I feel God in my work as an LGBTQ ally, and as I advocate that these beautiful voices be heard. Some of my most profound spiritual experiences have come as I have marched in Pride parades and attended Mormon LGBTQ conferences like Affirmation and ALL Arizona. I see God in the eyes of these sisters and brothers. The WORTH OF SOULS IS GREAT – straight souls, gay souls, transgender souls – ALL souls.

Many things have changed for my family regarding our faith and beliefs. But one thing has remained constant. I believe in Christ. I love Him. He is very real to me. More real to me now than he was before my son came out. He has carried me through some of my darkest days and helped open my eyes to the beauty and diversity that was right in front of me - that my ignorance was blinding me to. JESUS IS THE ULTIMATE TEACHER OF LOVE. He showed us how to love fully and how to love well. When He was asked which of the commandments was the greatest, He said: Love God and Love your neighbor. He asks us only to LOVE and leave the judging to Him. He is infinitely more qualified than we are.

If you only remember one thing that I say today, let it be this: I know you love your LGBTQ children. BUT PLEASE DO NOT MAKE YOUR LOVE FOR THEM CONDITIONAL ON THEIR RELIGIOUS BELIEFS, CHURCH ATTENDANCE, OR EVEN THEIR MEMBERSHIP. Love them as God loves them - wholly and completely, exactly how they were created. Love them. Love them. Love them.

Church can often be a deeply hurtful and even toxic place for our LGBTQ loved ones. Some can stay and make church work. Some cannot. Some leave and come back. Some do not. Regardless of THEIR path, please love them without conditions. This is how you will keep cherished relationships intact and model true Christlike love for them. It is not an exaggeration to say that your love often has the power to keep them alive, healthy, happy and whole.

I want to end by sharing one of my favorite scriptures. It comforts me when I think of my son and the pain that can come from being both gay and Mormon.

The reference is Romans 8:18. It says,

“For I reckon that the sufferings of this present time are not worthy to be compared with the glory which shall be revealed in us.”

Yes, there are sufferings happening now, and it is heartbreaking. BUT IT WILL NOT ALWAYS BE SO. The suffering of our gay and trans members and our suffering on their behalf will seem small and incomparable with the glory that will be revealed in us. I have seen glimpses of the glory of my son’s soul, and it is MAGNIFICENT.

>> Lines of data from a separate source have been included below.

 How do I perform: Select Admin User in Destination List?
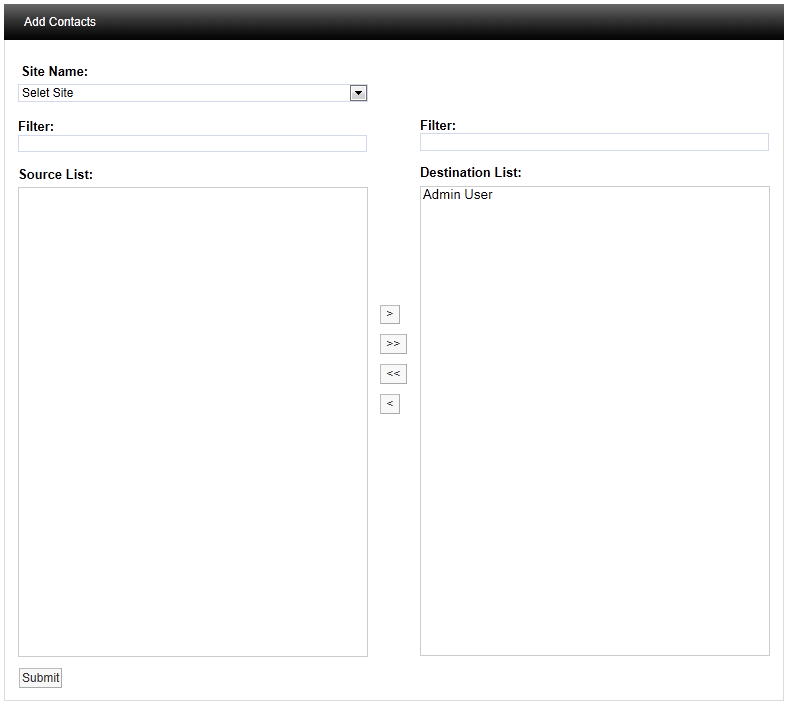click(x=458, y=195)
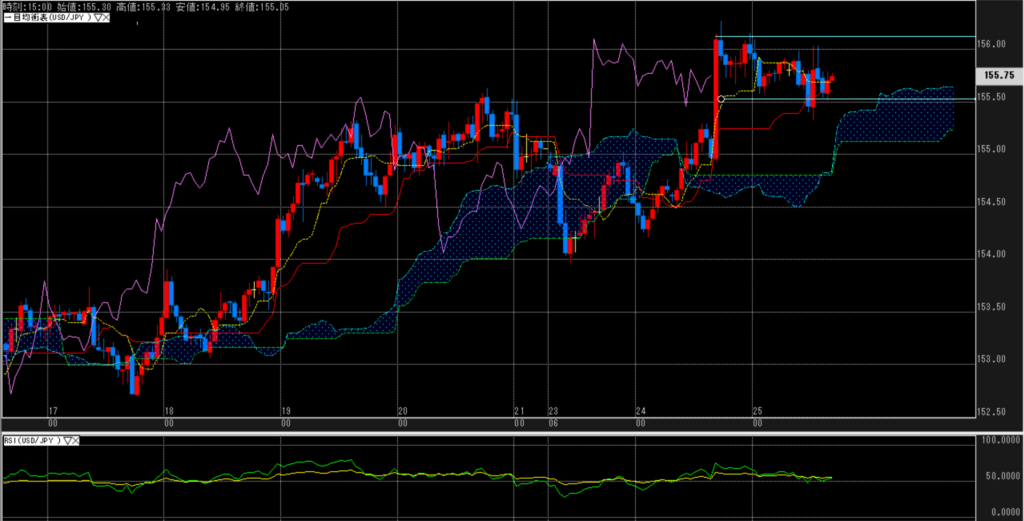
Task: Click the date 25 time axis marker
Action: click(757, 411)
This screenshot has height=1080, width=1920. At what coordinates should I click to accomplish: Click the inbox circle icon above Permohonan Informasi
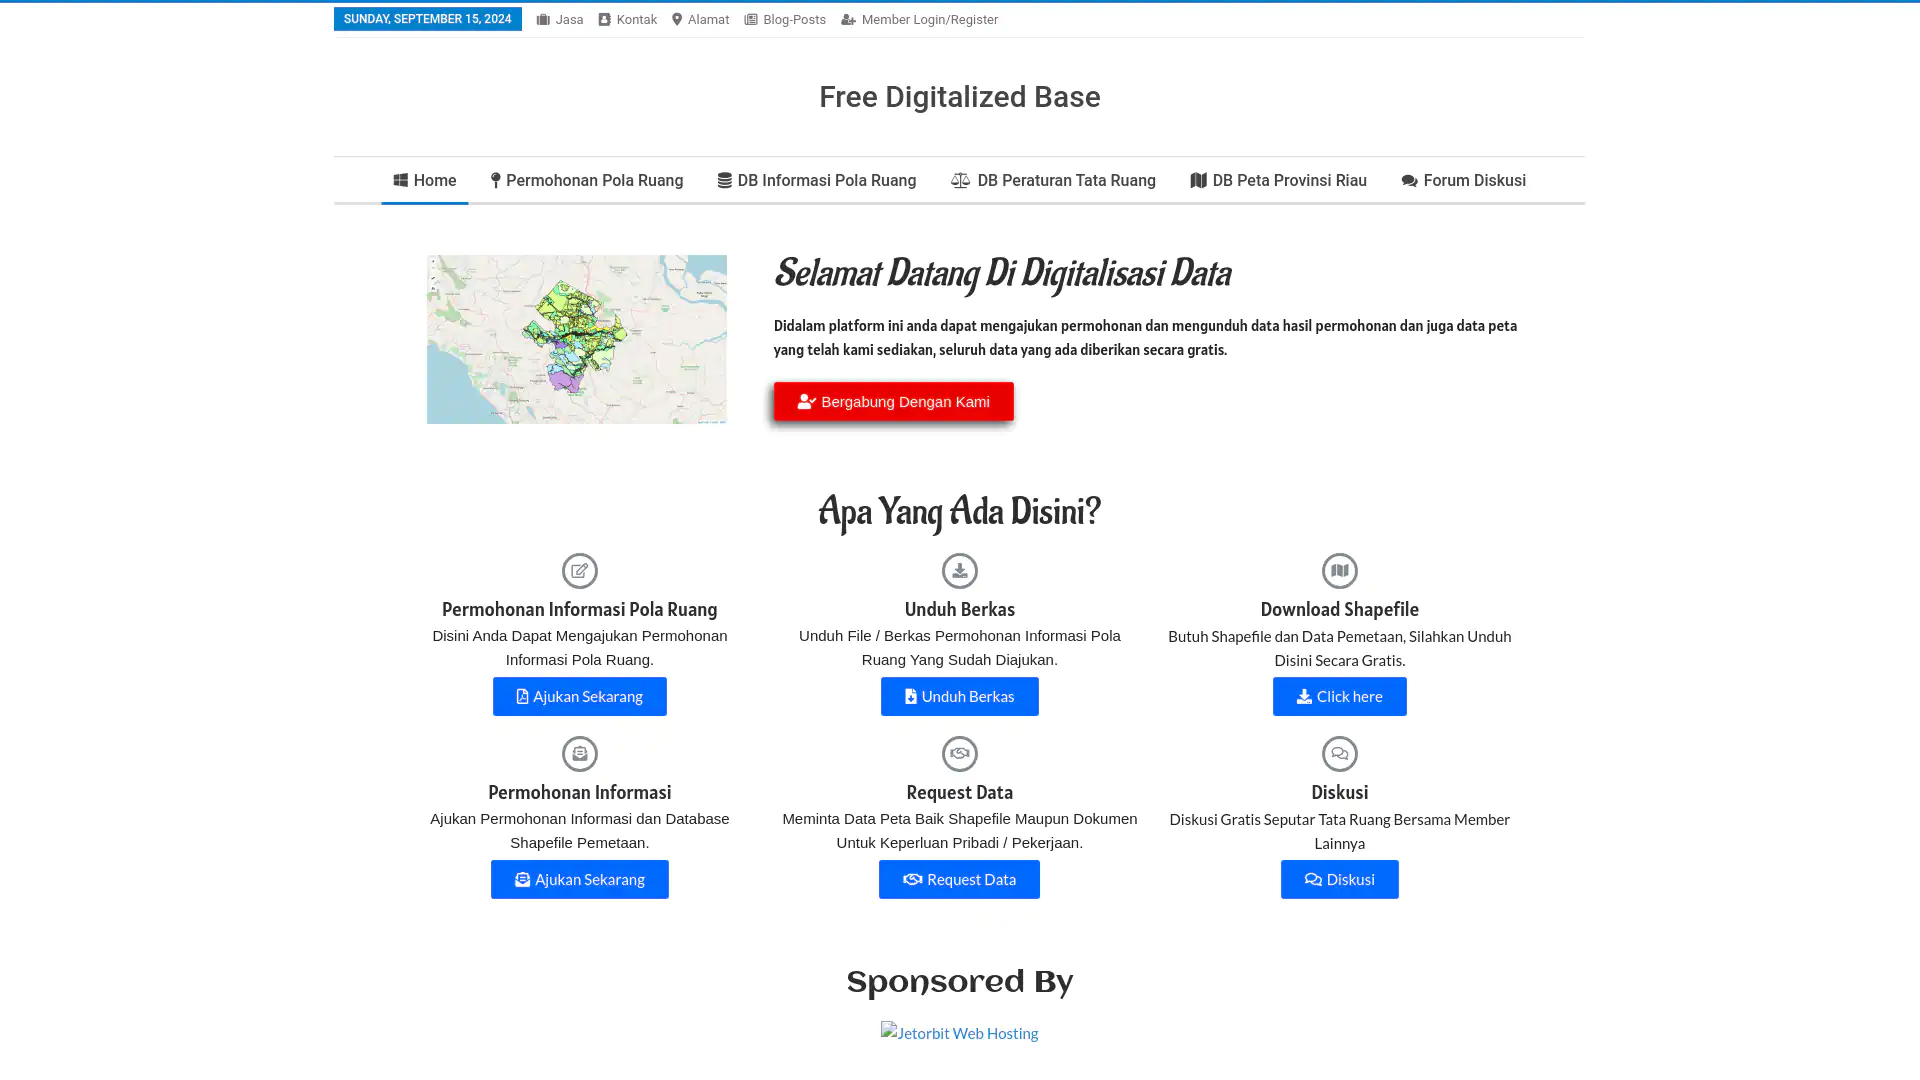pos(579,754)
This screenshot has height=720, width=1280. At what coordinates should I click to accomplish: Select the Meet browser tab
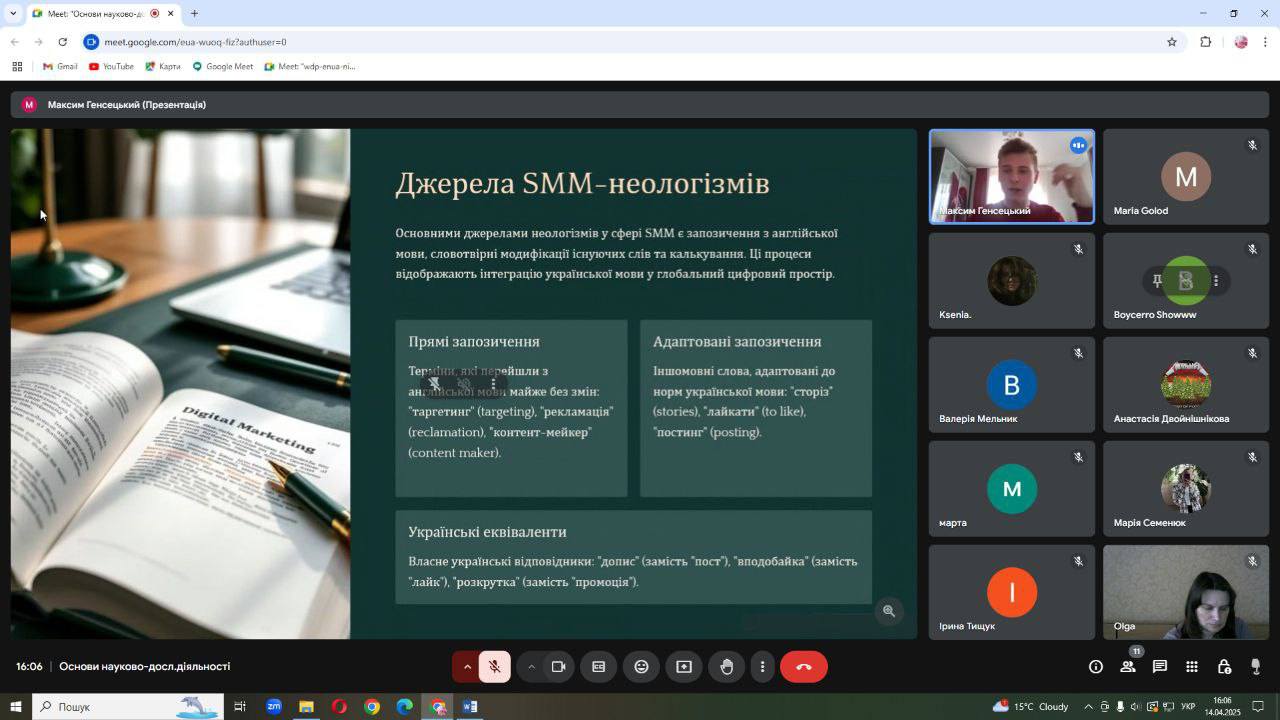95,13
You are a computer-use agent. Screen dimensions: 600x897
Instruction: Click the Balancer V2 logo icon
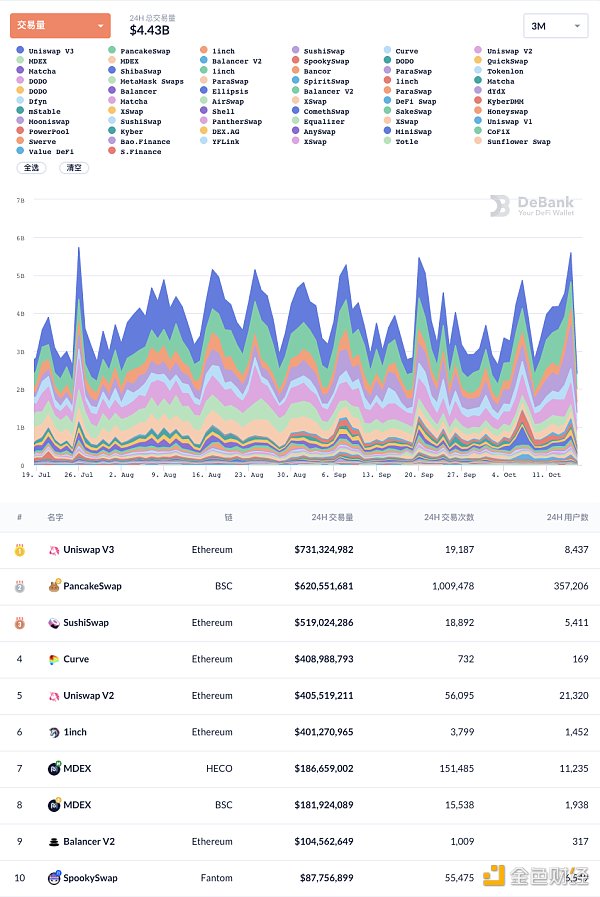click(x=54, y=842)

I cannot wait for the day when the rest of the Church can see and share in this glory. Until then, I will be here with all of you – working to make this beautiful dream a reality. To me, this is what heaven will look like.

I’m a better person for having a gay son. What some have thought was such a burden has actually become one of my greatest blessings. He is such a gift! Such a bright light in this world! Blinders that I didn’t even know I was wearing have been taken off. I judge people less. I love people more.